Nürnberger Zeitung Screenshot
Die ehemals konservative Nürnberger Zeitung erscheint zwar noch, seit 2020 wird sie aber von der gleichen Redaktion wie die Nürnberger Nachrichten produziert. In älteren Werbungen war noch von Konservativ, klug, kritisch die Rede.

Allerdings kostete das viel Geld und seit 2020 werden beide Zeitungen in einer gemeinsamen Zentralredaktion produziert. Online gibt es überhaupt keinen Unterschied mehr. Also eher kein Modell für die Zukunft.

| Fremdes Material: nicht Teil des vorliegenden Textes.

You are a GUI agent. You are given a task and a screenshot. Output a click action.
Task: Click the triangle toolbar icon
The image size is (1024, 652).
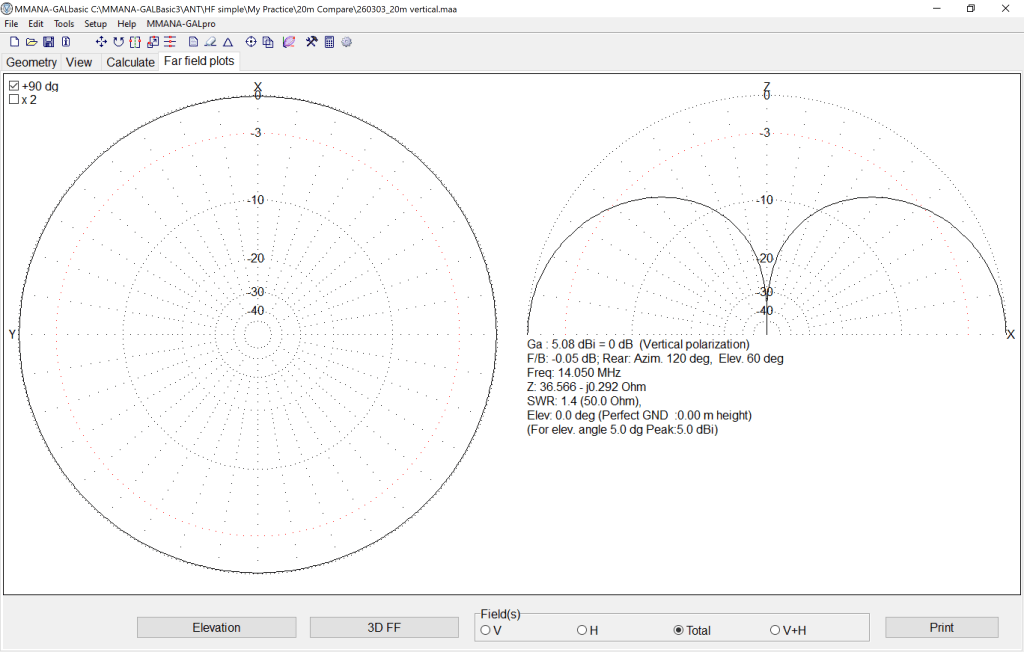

Bleibt die Möglichkeit, sich gezielt Autoren mit abweichenden Meinungen einzukaufen. Oft reicht es schon, in den Kommentaren für etwas Meinungsvielfalt zu sorgen. Das ist auch die Strategie anderer Medien. Eine Auswertung aus den USA kam zu dem Ergebnis, dass dort in vielen vermeintlich konservativen Redaktionen die meisten Berichte eher „links“ eingefärbt sind, die Kommentare eher konservativ. Das scheint in Deutschland auch für die Welt zu gelten, wo die Mehrheit der Journalistinnen und Journalisten eher rot oder grün wählen, wie der Kolumnist Jan Fleischhauer mit Verweis auf eine interne Umfrage behauptet.

Fazit

Natürlich sind die ostdeutschen Medien nicht alleine Schuld an der Polarisierung in ihrem Bundesland. Trotzdem schadet es dem Diskurs, wenn sowohl öffentlich-rechtliche Angebote wie MDR und RBB sowie private wie die Thüringer Allgemeine politisch so weit von ihrem Durchschnittswähler entfernt sind.